In 1862, the passing of the Homestead Act awarded 160 acres to settlers who engaged the land for at minimum five years. This indication to the making of above 300,000 ranches built, and where ultimately two million society arose to live. The country’s rising rail system offered additional, improved, and inexpensive networks to the markets of the East. Moving possessions western was one of the main reasons for railroad expansion. The migration west sparked conflict with Indians. The Indians were focus to discrimination and being told what is best for them without regard to what they wanted. Throughout the second half of the 1800s there was a string of small wars between white Americans and Indians. The Sand Creek Battle was one of the worst. The “Arapahoe and Cheyenne Indians clashed with white settlers who have been drawn to Colorado by the 1859 Pike’s Peak gold rush” (Schultz, 2012). Next, the white settlers wanted the extermination of the Indians. A few Chiefs wanted peace. During a round of negotiations, one group of Indians was told that they would be safe until the end of negotiations. The Colorado militiamen attacked sleeping Indians more than 200 Cheyenne lay dead at the end of the day. Once news of the massacre spread violence escalated between white settlers and Indians tribes.

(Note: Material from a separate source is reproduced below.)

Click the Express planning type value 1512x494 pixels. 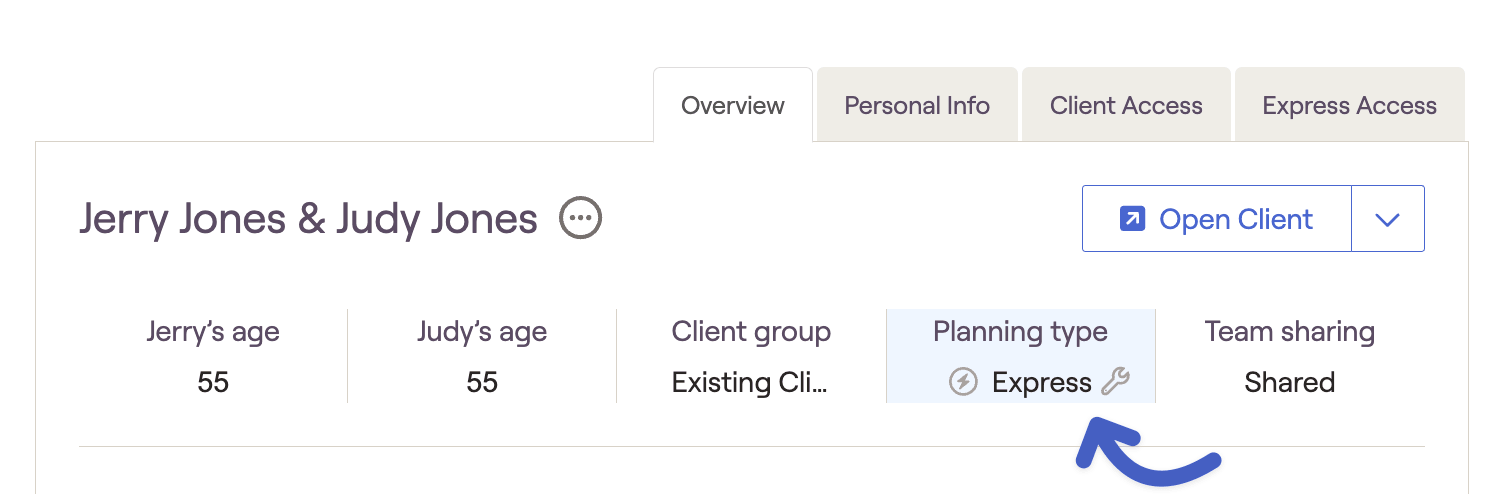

2. Describe President Grant’s Peace Policy and the subsequent widespread adaptation of the reservation as a solution to dealing with the Native Americans in the western territories. What was life like on a reservation in, say, 1890?

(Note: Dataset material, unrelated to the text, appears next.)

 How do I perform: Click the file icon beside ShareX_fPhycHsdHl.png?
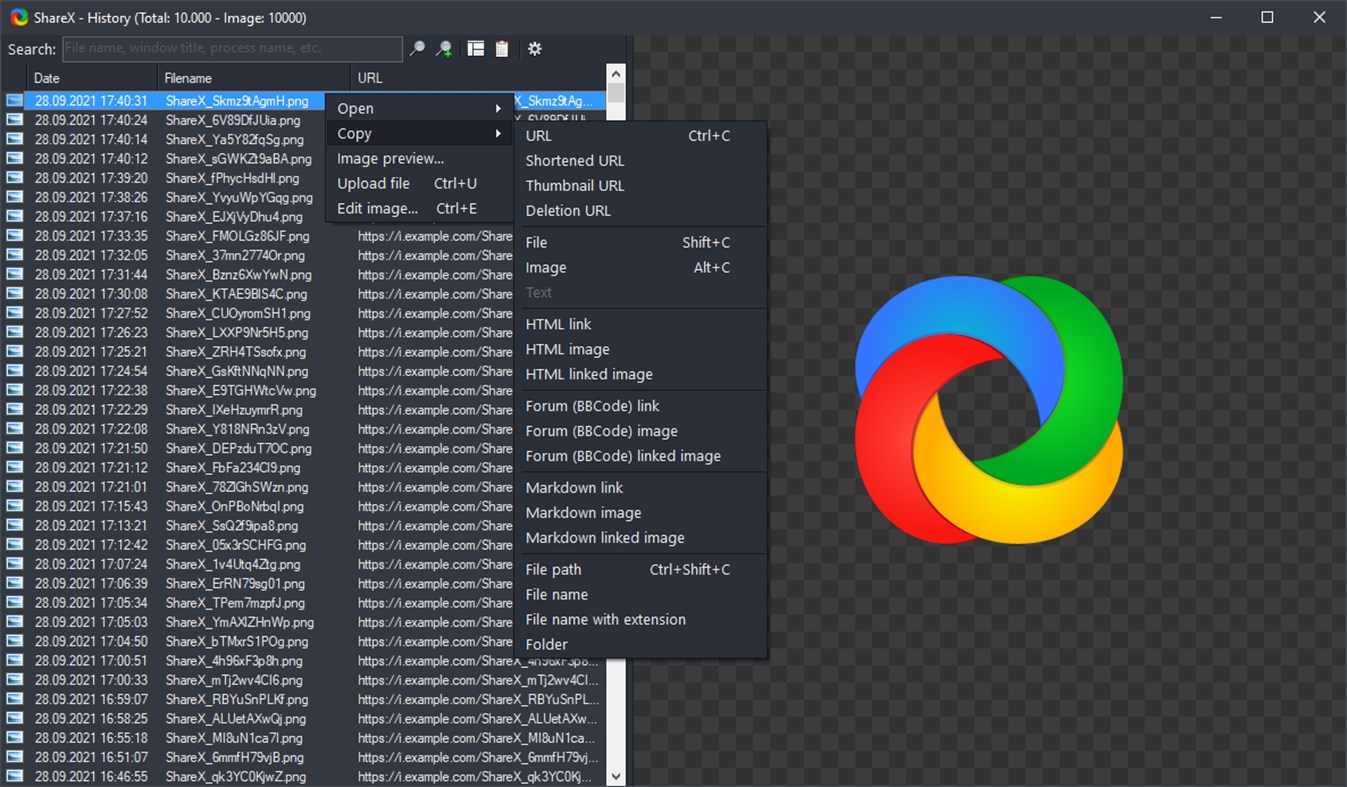(14, 178)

The “Peace Policy” of the Grant administration was one phase of a Protestant Crusade which reached a climax with the passage of legislation looking to the solution of the American Indian problem in the west. It was establish through Protestant influence in order to clear the Great Plains for white settlement and to undertake Indian assimilation in a period when opinion was against legislative reform favoring the Indian. The men who sought government adoption of the policy were aware of the enormity of the task. Their plan was practical. Contrary to the accepted view, the “Peace Policy” in American Indian affairs was not “a product of confusion regarding the proper course to pursue” but an intelligent attempt, in view of adverse circumstances, to deal with complex problems that were associated with the settlement of the western frontier of America.

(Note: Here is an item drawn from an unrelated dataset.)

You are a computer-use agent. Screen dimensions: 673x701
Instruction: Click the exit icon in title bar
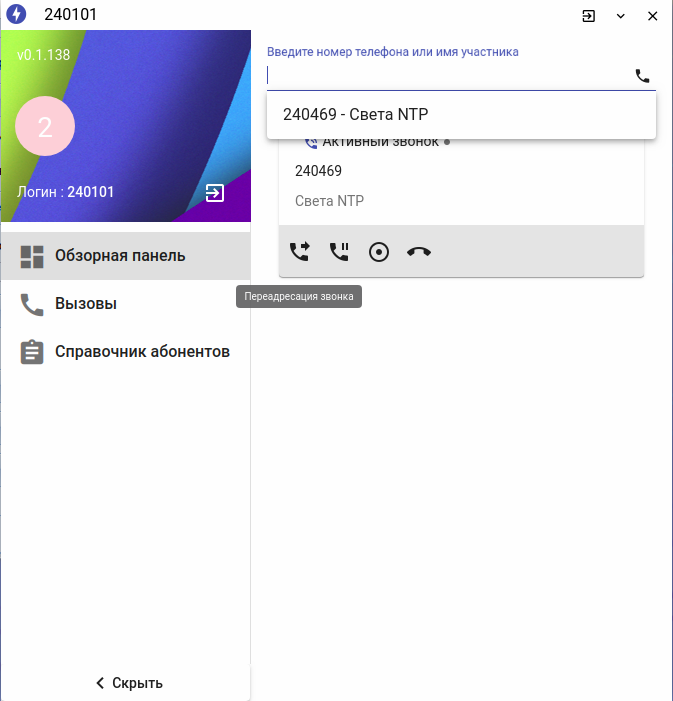coord(588,16)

Sentimental among white settlers was prejudice against Indians belonging to the “Wild Tribes” of the plains leaving no room for acceptance of a plan to incorporate them within American society. Whatever his merits, the Indian was looked upon as a nuisance in the white community. With such a view in the West and with the people in the East largely unconcerned, Congress was neither disposed to appropriate the funds necessary to teach reservation Indians the “white man’s way” nor to consider the question of developing a new policy.